Severe chronic cerebral hypoperfusion induces microglial dysfunction leading to memory loss in APPswe/PS1 mice.

Cerebral vasculature plays a key role in controlling brain homeostasis. Cerebral vasculature dysfunction, associated to irregularities in cerebral blood perfusion, has been proposed to directly contribute to Alzheimer's disease (AD) pathogenesis. More precisely, chronic cerebral hypoperfusion, which impairs brain homeostasis, was demonstrated to take place even before cognitive decline. However, the mechanisms underlying the implication of chronic cerebral hypoperfusion in AD pathogenesis remain elusive. Therefore, this study aims at investigating the role of severe chronic cerebral hypoperfusion (SCCH) in AD pathogenesis. For this purpose, SCCH was induced in young APPswe/PS1 in order to evaluate the progression of AD-like pathology in these mice. We observed that SCCH accelerated the cognitive decline of young APPswe/PS1 mice, which was associated with an increased amyloid plaque number in brain parenchyma. In addition, SCCH reduced the activity of extracellular signal-regulated kinases 1/2 (ERK1/2), which has been shown to play an important role in the adaptive responses of neurons. Importantly, SCCH impaired the function of microglial cells, which are implicated in amyloid-beta (A beta) elimination.
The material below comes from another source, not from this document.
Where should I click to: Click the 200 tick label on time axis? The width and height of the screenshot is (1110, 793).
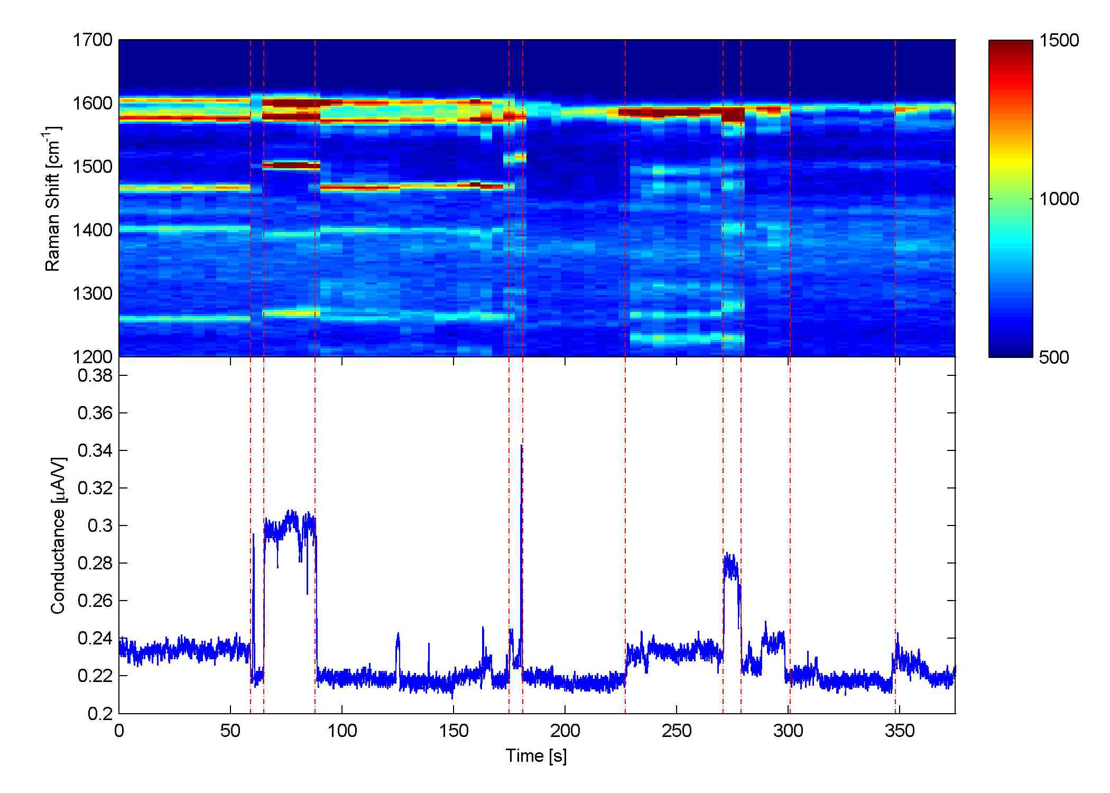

In vitro approaches underlined the ability of a low-glucose microenvironment to decrease the general activity and phagocytic capacity of microglia. By using a new model of SCCH, our study unravels new insights into the implication of severe chronic cerebral hypoperfusion in AD pathogenesis, mainly by altering microglial cell activity and consequently A beta clearance.